Function bestuurszorg includes the management of public welfare (with certain characteristics), giving trust to state administration to act freely, referred to as Frcise Ermessen, i.e., managing quickly and clearly which provides usefulness (oeltreffend) for the interests of public welfare.

The function of state administrative law bestuur is a function to implement legislation only, as stated by the doctrine/theory of Trias Politika/Tri Praja.

W.F. Willoughby in his book “The Goverrment of Modern States” stated that the powers in a state consist of legislative, executive, judicial, and administrative. However, because of the presence of the electorate (all citizens have the right to vote) in a state, there are five functions/powers.

  • Function politie (police power).
  • Function justitiel (judicial power).
  • Function Regeiaar (regulatory power).

State Administrative Law Theory: Sad Praja Theory

The Sad Praja theory presented by Wirjono Prodjodikoro is based on the 1945 Constitution. In this theory, the powers of state administrative law government no longer consist of five, but six powers, namely:

  • Function/power of government;
  • Function/power of legislation;
  • Function/power of the judiciary;
  • Function/power of finance;
  • Function/power of foreign relations;
  • Function/power to uphold state administrative law and public security.

In relation to the scope of tasks of state administrative law government, it is constitutionally and philosophically stated that Indonesia adopts the principle of a dynamic rule of law or welfare state (negara kesejahteraan) because the state is obliged to guarantee social welfare (society). This statement has five bases from the Preamble of the 1945 Constitution in paragraph IV, which includes four types of state objectives, namely protecting the entire nation and all the blood spilled in Indonesia, enlightening the life of the nation, protecting the public welfare to participate in maintaining world order, based on independence, eternal peace, and social justice.

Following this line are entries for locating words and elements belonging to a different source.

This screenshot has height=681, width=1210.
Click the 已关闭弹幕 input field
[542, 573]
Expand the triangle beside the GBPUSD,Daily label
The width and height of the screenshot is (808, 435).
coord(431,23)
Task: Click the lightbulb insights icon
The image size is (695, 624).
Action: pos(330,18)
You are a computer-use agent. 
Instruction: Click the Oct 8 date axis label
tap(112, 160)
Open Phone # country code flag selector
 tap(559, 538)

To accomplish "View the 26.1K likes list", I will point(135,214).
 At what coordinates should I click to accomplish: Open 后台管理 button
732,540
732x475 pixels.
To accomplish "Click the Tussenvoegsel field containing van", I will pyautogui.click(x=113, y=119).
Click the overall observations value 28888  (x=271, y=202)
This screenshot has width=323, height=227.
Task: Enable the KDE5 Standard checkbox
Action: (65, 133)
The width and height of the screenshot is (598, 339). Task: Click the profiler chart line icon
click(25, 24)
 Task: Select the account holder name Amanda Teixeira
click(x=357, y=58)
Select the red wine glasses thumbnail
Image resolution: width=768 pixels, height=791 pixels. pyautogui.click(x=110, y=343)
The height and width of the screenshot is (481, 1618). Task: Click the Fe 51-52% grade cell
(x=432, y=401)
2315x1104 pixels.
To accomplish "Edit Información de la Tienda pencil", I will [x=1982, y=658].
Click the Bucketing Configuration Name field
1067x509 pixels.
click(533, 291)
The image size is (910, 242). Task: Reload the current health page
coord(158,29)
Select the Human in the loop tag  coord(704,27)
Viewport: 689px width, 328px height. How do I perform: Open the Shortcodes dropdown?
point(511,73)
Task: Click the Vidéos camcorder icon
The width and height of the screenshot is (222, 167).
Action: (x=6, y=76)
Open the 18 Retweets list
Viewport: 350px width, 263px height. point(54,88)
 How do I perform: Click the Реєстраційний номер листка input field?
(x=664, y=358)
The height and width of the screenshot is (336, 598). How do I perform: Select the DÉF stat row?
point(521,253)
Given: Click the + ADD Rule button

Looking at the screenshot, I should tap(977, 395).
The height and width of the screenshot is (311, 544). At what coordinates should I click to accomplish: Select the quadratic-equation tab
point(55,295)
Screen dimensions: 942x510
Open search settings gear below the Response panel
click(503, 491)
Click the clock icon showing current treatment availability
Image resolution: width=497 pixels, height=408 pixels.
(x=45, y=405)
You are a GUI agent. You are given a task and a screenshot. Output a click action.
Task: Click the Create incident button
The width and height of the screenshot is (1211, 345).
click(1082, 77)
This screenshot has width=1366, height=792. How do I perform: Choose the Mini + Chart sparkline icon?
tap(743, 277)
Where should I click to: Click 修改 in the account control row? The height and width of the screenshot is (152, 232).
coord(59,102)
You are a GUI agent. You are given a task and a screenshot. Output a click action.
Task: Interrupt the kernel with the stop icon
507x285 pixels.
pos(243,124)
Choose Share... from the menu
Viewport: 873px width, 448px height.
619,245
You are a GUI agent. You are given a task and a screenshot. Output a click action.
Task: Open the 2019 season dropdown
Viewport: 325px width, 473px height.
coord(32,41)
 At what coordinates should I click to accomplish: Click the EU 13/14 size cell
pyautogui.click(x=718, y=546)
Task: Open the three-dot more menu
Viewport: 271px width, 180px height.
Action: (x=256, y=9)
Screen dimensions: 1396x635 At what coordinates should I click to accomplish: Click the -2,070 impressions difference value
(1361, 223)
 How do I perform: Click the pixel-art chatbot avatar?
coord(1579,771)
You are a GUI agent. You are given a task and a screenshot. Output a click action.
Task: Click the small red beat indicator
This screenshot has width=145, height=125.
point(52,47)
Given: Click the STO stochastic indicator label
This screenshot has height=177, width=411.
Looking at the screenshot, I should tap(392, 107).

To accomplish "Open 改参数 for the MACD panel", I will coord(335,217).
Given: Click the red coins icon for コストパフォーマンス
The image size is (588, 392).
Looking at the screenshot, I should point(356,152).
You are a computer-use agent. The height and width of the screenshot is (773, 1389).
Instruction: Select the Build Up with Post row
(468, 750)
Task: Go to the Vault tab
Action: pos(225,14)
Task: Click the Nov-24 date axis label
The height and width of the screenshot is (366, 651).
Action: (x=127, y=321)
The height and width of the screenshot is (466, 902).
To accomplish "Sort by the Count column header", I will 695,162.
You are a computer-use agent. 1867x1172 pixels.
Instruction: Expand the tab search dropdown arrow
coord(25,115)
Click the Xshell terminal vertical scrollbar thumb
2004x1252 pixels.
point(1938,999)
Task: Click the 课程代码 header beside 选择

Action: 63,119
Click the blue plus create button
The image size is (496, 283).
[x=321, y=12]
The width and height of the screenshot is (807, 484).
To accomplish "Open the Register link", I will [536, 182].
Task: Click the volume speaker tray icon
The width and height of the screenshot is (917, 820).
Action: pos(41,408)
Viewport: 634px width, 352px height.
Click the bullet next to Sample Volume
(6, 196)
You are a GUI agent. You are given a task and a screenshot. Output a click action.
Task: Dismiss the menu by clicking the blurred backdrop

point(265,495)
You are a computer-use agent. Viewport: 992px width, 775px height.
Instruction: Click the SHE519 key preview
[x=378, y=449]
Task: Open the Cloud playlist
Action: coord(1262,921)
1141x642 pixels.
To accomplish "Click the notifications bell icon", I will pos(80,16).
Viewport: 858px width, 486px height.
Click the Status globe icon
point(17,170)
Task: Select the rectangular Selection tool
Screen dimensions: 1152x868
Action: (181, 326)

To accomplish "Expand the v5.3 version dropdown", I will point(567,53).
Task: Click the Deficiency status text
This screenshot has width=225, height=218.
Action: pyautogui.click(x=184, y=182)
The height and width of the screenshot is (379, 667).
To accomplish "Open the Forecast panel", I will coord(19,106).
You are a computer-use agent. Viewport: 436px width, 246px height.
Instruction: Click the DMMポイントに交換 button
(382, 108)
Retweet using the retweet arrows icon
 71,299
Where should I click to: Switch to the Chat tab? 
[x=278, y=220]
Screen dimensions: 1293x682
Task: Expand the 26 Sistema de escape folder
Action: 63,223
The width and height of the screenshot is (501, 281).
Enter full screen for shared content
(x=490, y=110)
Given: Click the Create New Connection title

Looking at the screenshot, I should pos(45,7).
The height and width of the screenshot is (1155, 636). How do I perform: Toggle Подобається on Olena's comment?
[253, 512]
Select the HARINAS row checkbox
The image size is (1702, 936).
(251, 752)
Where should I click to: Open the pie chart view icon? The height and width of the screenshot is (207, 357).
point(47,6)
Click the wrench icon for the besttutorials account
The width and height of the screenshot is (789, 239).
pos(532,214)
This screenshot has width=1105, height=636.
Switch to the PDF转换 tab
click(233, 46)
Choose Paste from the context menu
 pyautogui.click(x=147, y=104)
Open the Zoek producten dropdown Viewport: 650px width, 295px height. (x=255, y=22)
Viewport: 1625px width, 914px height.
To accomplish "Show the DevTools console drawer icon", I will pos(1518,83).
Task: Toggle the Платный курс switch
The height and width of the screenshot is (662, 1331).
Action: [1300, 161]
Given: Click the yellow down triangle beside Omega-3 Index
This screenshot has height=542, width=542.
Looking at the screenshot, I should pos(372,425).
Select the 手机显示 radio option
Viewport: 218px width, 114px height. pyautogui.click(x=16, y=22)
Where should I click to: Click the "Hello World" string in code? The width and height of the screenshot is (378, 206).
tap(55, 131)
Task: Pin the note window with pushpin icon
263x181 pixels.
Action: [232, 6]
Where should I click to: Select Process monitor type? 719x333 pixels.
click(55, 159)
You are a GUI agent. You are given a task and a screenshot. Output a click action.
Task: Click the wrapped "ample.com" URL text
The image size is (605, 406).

The fifth principle of Pancasila, also contained in paragraph IV of the Preamble of the 1945 Constitution, affirms the principle of “Social justice for all the people of Indonesia.” Also, the provisions of Article 33 and Article 34 of the 1945 Constitution require the government to ensure the highest prosperity of the people and to care for the poor and neglected children so that the earth, water, and natural resources contained therein, as well as those needed for the livelihood of many people, are controlled by the state to be used by the government in carrying out the task of building social welfare.